Но окрик его был услышан — клетчатая тряпичная груда за прилавком, в которой Роберт Вокенен ну никак не подумал опознать человека, вдруг шевельнулась, неторопливо провернулась вокруг своей оси. Роберт Вокенен даже решил поначалу, что это манекен, работающий от ременного шкива — таким неимоверно-длинным показалась его окружность… Но ремень закончился, как и положено брючным ремням, на половине оборота… нацелившись на Роберта Вокенена пряжкой из слишком блестящей, а значит фальшивой, меди…
Роберт Вокенен захлопал глазами — смущённый, что не заметил продавца раньше. Тот, видимо, стоял неподвижно спиной ко входу всё это время… не отреагировав ни на колокольчики, ни на скрипучую доску. Или же Роберт Вокенен и впрямь принял его за манекен, а потому не обратил внимания?
Продавец облокотился на прилавок — закоричневела в вороте загорелая шея… и запястья, мощные, как вяленые окорока, примяли кипы пакетов на нём. Не застёгнутые манжеты рукавов… оттого, должно быть, что ширина запястий не оставляла ни малейшего шанса пуговицам… болтались, как спущенные знамёна…
Нет, его решительно невозможно было принять за манекен — Стрелянный Лис не мог поверить, что способен так проколоться… Если, конечно, здесь, в Мидллути, не существовало специальных манекенов для фермерских лавок. Пузатых манекенов для демонстрации ширины брючин. Или длины ремней…
— Слушаю вас…
Когда толстяк говорил, то впечатления внутри Роберта Вокенена спорили друг с другом. Он не вполне понимал — засмеяться ему или оробеть… У толстяка потешно трепетали его спелые щеки, и при этом грандиозно раздувался дирижабль-живот. Ремень скрипел скорее испуганно, чем протестующе — словно тщедушный удав, неосмотрительно обвивший талию самого могучего и задиристого кролика.
Роберт Вокенен с большим трудом оторвал взгляд от пряжки — из-под неё каким-то чудом выглядывал лишь самый кончик ремня, похожий на высунутый от старания язычок.
— Э-э-э… Здравствуйте…
Толстяк пошевелился за прилавком, обуздывая стопку пакетов, которая окончательно накренилась и поползла от звука их голосов… Некоторые кипы оказались довольно проворными — толстяку пришлось нагнуться и загрести их ладонями. Невольный этот поклон выдал Роберту Вокенену внушительную плешь на его макушке. Роберт Вокенен даже попятился, не в силах отделаться от ощущения, что смотрит на раздутую и увеличенную копию самого себя.

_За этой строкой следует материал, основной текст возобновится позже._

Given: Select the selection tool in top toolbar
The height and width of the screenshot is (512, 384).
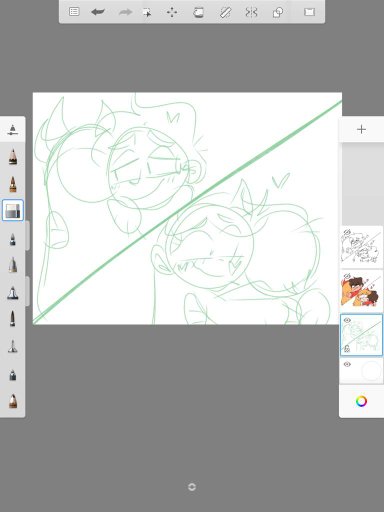Looking at the screenshot, I should point(147,12).
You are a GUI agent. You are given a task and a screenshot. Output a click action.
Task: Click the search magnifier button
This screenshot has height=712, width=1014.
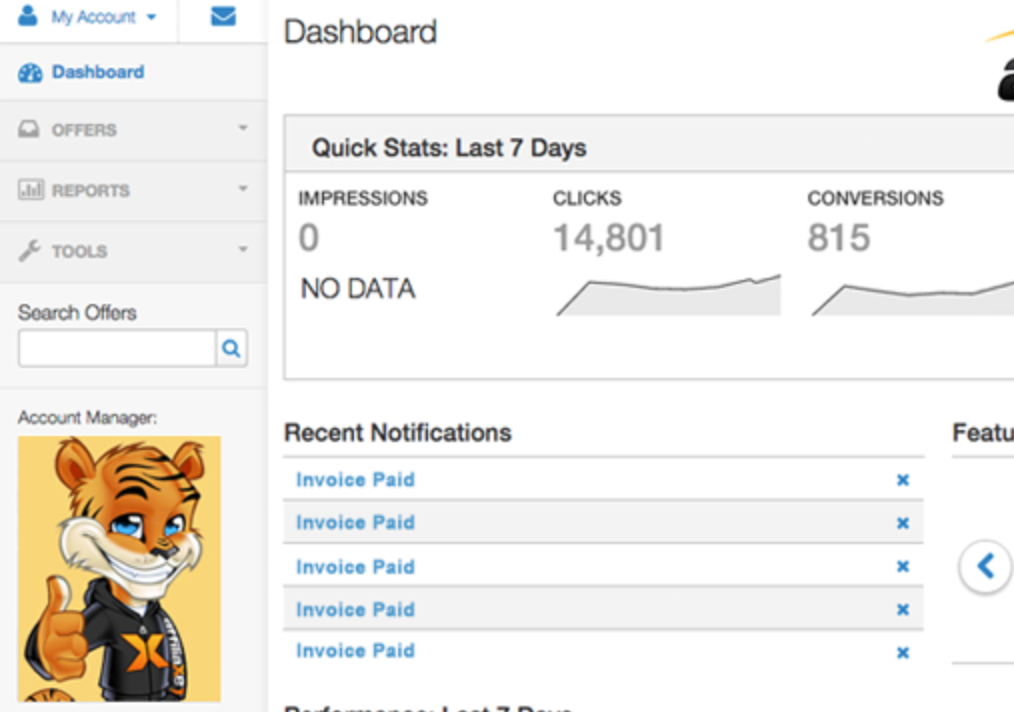coord(231,349)
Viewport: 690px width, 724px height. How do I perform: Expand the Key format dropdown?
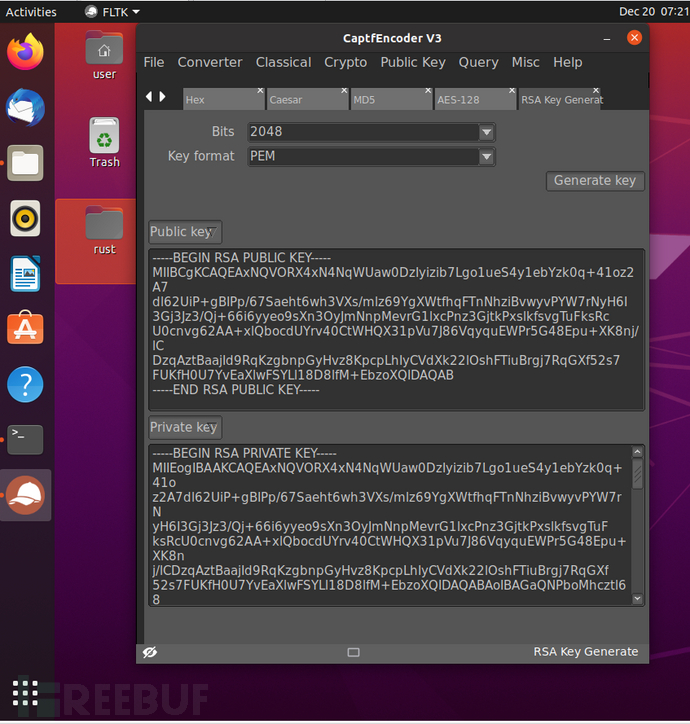click(x=486, y=157)
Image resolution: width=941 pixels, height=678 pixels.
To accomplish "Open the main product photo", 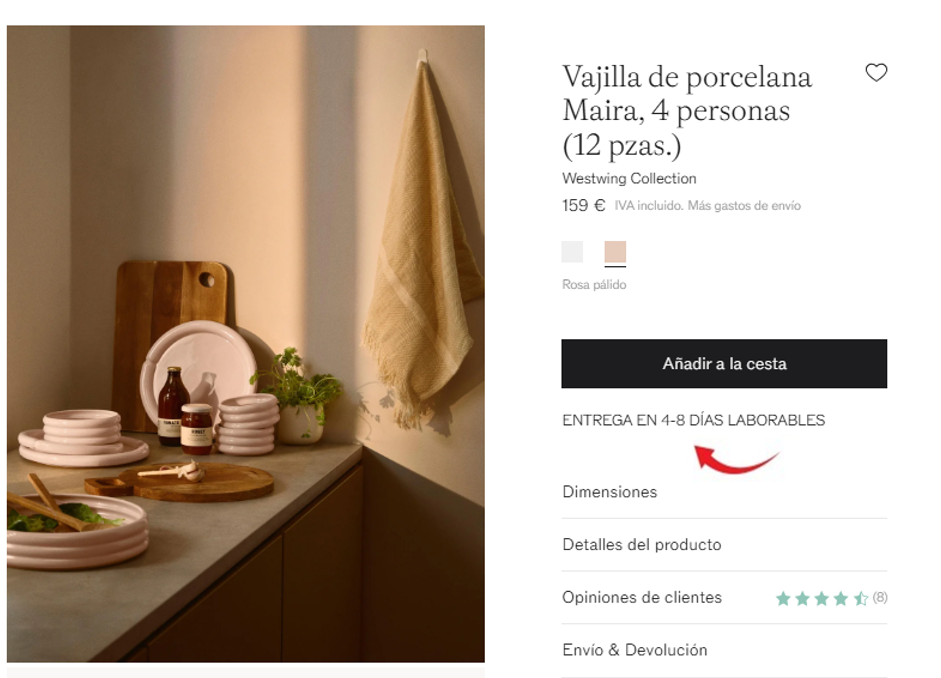I will [x=245, y=344].
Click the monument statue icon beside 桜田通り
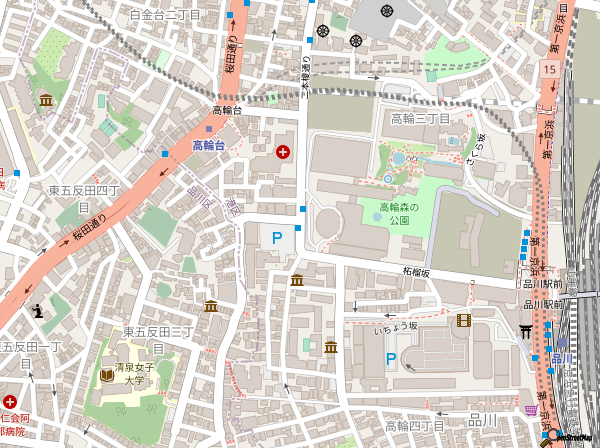Viewport: 600px width, 448px height. click(x=37, y=311)
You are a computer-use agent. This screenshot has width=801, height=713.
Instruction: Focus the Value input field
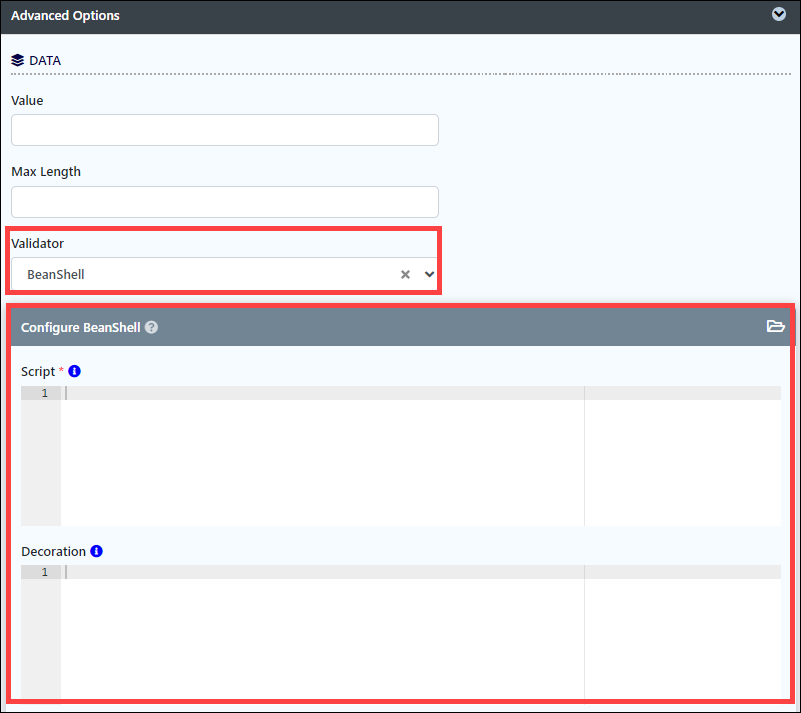coord(225,130)
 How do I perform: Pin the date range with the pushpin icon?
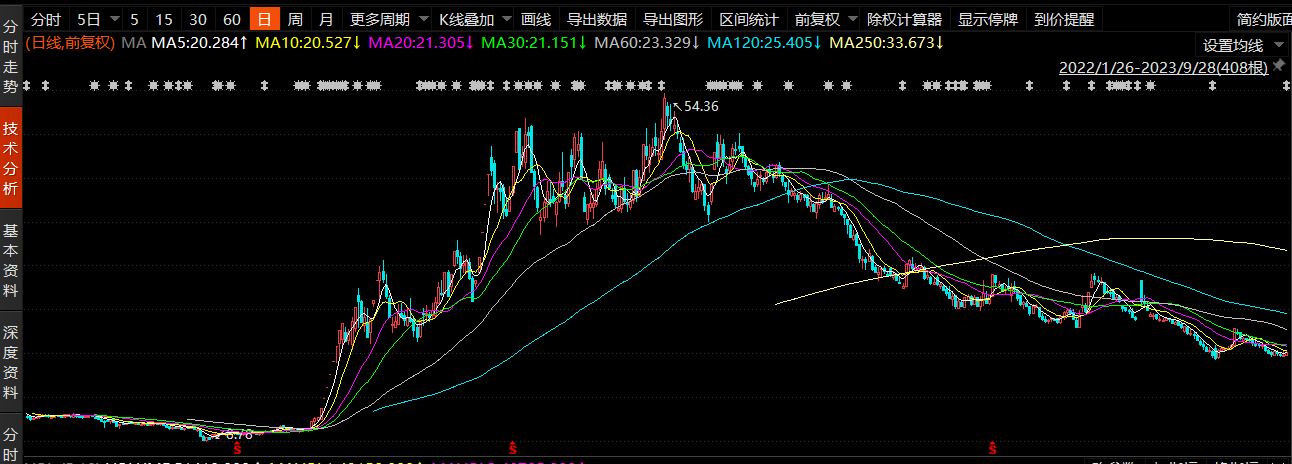click(1279, 67)
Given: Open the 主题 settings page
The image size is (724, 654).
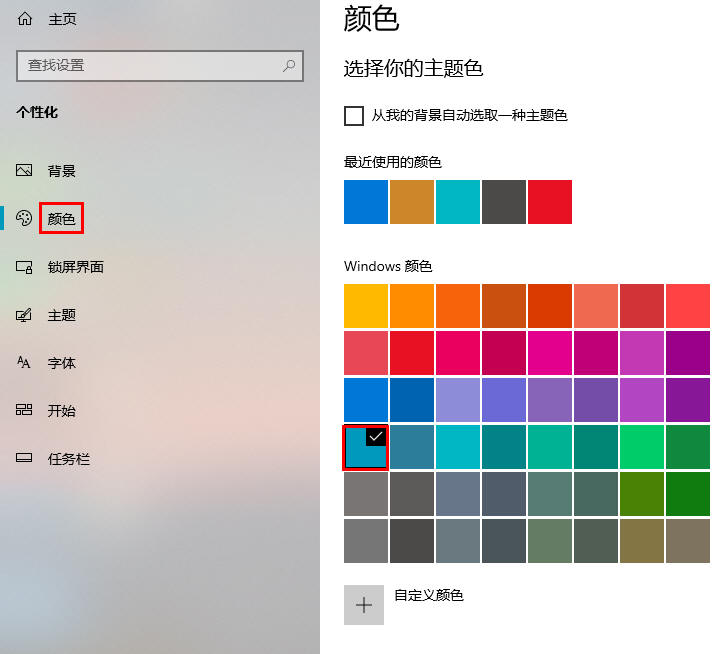Looking at the screenshot, I should point(62,315).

Чувство было — далеко не из приятных.
Он ещё раз прокашлялся в кулак, и нахмурился. Полумрак просветлел уже настолько, что он разглядел пыльную батарею бутылок поверху стеллажа за спиной толстяка. Наверное, это её тот пристально разглядывал, когда Роберт Вокенен только вошёл.
— Так чего вам?
Голос толстяка был неприветлив — словно тот был раздосадован тем, что в его лавчонку опять кто-то припёрся.